Early exit is a benefit that is similar to the terminal illness rider, premium break, etc., available on a term insurance policy. It is different from a term plan with a return of premium (TROP), in that it allows policyholders to discontinue their term policy within a specified window and get the full premium back, net of GST, paid till that point. Currently, three insurance companies offer this benefit on their term insurance policies.

In TROP, the full premium (excluding GST) is paid as survival benefit at the end of the policy term if the policyholder lives through the entire term of the policy. If the policy is surrendered mid-term, policyholders are paid the surrender value (assigned after the first two years).

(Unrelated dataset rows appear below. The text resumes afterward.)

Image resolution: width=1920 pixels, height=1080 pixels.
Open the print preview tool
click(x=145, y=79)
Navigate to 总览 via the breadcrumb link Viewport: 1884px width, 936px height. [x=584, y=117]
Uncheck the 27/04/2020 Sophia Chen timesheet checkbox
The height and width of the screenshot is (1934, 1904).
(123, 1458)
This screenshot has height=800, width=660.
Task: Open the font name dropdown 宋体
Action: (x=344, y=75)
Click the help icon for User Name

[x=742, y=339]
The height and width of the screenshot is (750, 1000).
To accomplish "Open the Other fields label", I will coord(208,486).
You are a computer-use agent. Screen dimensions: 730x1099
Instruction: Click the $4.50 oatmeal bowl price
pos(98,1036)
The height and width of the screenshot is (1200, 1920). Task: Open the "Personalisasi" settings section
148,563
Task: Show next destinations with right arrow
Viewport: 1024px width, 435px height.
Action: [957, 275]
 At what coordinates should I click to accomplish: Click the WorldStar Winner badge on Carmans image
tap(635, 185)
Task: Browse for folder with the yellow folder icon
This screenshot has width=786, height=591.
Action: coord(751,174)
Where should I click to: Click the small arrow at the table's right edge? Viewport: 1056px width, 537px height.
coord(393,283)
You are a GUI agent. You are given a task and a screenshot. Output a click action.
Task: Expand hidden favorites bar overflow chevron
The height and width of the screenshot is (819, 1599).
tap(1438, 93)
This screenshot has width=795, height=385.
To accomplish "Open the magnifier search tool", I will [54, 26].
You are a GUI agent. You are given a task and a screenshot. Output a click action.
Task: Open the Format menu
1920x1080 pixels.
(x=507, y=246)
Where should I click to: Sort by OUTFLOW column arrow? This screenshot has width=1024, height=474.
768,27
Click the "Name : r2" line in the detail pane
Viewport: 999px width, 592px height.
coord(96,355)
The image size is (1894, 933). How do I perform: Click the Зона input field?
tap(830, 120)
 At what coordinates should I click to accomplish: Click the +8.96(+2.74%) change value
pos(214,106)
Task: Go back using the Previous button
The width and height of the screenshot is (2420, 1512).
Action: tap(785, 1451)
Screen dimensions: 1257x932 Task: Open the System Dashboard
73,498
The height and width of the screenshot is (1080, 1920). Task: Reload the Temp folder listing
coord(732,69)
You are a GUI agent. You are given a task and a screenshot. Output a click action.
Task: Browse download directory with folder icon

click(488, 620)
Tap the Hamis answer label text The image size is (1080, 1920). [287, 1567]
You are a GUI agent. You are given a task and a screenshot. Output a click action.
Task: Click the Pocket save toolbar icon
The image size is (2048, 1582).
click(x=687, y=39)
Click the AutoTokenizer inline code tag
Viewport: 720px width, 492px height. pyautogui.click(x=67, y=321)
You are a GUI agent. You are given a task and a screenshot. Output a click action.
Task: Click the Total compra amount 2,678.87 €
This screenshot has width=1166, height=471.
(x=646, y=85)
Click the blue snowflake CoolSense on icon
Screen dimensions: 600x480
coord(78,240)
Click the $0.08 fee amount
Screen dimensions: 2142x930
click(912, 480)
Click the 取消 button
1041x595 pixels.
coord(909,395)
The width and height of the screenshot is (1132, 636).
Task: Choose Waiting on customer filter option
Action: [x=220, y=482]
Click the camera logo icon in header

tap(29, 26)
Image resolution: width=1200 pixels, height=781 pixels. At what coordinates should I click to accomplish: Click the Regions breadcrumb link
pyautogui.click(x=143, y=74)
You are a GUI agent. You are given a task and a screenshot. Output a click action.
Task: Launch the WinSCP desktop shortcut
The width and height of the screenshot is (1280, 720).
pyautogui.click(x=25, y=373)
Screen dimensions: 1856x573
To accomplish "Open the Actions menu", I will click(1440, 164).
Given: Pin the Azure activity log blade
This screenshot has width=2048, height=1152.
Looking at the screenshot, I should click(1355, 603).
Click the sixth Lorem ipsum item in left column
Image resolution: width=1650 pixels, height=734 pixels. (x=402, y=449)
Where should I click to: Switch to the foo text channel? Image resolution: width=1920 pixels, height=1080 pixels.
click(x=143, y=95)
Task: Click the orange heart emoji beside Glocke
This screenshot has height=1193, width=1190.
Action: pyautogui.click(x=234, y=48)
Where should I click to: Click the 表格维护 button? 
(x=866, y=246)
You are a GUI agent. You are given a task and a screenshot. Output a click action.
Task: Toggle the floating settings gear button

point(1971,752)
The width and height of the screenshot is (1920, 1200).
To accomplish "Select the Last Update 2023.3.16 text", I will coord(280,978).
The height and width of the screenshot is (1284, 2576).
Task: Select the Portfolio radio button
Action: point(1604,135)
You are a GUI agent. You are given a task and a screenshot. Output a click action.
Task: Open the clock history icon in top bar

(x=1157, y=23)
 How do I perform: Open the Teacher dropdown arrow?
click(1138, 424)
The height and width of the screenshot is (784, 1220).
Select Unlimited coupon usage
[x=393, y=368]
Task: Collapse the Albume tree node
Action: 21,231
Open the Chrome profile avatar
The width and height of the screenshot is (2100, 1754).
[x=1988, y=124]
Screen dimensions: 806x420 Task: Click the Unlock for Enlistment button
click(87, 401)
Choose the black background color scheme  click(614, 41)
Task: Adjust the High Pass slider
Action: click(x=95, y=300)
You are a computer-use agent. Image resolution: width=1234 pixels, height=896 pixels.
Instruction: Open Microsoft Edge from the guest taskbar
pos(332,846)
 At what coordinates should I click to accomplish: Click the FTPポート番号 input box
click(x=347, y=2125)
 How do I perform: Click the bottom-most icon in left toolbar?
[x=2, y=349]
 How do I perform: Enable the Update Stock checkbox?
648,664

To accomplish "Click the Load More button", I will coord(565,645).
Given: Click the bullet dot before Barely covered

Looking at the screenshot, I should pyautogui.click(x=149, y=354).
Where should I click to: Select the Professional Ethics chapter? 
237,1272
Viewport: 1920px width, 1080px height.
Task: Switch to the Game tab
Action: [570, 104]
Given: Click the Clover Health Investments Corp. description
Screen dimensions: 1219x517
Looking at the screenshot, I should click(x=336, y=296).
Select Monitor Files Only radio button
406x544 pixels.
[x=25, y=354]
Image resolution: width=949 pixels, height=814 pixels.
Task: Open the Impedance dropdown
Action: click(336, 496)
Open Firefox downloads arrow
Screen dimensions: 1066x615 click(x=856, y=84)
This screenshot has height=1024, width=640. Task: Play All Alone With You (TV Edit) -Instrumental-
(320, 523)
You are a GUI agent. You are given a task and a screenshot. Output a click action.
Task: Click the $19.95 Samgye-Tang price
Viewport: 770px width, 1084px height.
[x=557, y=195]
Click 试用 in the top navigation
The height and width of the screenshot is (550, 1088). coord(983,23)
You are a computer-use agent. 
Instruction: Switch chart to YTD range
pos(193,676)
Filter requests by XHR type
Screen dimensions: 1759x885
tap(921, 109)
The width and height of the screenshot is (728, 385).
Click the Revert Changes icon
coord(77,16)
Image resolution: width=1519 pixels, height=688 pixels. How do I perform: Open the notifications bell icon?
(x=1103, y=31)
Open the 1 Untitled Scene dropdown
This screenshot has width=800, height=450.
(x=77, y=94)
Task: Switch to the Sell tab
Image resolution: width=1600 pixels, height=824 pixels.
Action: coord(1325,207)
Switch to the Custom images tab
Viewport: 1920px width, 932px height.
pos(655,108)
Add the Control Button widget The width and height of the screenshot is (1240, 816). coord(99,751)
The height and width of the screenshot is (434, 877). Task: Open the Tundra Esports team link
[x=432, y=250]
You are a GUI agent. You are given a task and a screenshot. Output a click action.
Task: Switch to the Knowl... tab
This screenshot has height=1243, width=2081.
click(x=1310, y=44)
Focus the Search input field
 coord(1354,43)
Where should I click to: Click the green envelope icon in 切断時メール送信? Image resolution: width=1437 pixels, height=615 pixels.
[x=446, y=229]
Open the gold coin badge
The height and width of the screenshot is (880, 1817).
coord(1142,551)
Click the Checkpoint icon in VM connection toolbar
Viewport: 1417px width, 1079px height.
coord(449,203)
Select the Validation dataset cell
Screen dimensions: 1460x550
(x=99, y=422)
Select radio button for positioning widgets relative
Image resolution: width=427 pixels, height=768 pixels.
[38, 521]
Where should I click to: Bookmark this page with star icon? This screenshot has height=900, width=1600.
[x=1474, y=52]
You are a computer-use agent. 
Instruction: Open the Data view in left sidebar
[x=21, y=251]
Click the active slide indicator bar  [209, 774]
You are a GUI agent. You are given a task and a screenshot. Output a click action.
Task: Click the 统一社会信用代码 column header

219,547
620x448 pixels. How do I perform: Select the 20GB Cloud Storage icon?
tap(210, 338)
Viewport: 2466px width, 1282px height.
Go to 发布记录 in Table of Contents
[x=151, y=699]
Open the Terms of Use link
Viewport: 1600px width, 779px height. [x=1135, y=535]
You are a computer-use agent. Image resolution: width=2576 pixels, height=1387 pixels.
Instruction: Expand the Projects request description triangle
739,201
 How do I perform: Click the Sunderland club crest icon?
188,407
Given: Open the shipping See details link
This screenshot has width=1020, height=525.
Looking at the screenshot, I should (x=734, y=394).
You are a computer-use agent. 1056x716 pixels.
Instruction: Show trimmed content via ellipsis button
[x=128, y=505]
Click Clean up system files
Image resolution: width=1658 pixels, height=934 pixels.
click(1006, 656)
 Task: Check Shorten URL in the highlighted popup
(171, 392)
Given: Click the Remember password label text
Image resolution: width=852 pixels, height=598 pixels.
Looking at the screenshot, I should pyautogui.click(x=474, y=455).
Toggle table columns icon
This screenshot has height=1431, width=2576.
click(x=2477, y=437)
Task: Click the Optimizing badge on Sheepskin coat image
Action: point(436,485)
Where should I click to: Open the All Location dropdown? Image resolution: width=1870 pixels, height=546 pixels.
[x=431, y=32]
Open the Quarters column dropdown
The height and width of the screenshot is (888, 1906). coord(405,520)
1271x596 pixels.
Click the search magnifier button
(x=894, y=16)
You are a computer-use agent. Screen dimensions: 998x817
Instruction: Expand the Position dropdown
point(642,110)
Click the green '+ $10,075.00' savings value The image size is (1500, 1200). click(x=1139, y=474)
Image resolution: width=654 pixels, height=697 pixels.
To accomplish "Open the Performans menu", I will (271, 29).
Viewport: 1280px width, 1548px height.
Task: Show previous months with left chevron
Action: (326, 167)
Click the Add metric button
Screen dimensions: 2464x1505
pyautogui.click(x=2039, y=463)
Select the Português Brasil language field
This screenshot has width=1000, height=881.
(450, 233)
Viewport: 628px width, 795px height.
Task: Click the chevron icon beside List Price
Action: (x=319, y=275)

TROP is an expensive feature as the premium on the former works out to almost double the premium on a regular term plan (see table). This is because the insurer guarantees a payout to the policyholder/beneficiary in TROP, unlike a pure risk term cover that only pays death benefit. Premature exit benefit, on the other hand, comes at no premium difference.

Exit benefit gives policyholders an option to terminate their term plan prematurely within a limited, predetermined window. But here is the catch: The duration within which you can discontinue the policy to get the premium back is 1-5 years and opens up when you turn 55-60 years, typically the age when you are closer to fulfilling your financial liabilities and may not need life insurance any longer.

So, instead of paying the premium for a longer duration as with TROP, you can terminate the policy a little before maturity and get back the premium.

Do note that the worth of the premium amount erodes each year on account of inflation. For instance, if the total pemium for a 40-year TROP of Rs. 1 crore paid over the policy term works out to Rs. 8 lakh, you will be paid back this premium in lump sum after the policy matures. However, if you were to consider inflation of 6%, the value of Rs. 8 lakh would be just Rs. 80,000 after 40 years. The same concept applies to the early withdrawal benefit too, but you would pay a much lower premium and for a shorter duration. Take note that if the policy is discontinued outside of the exit window, you will not get your premium back.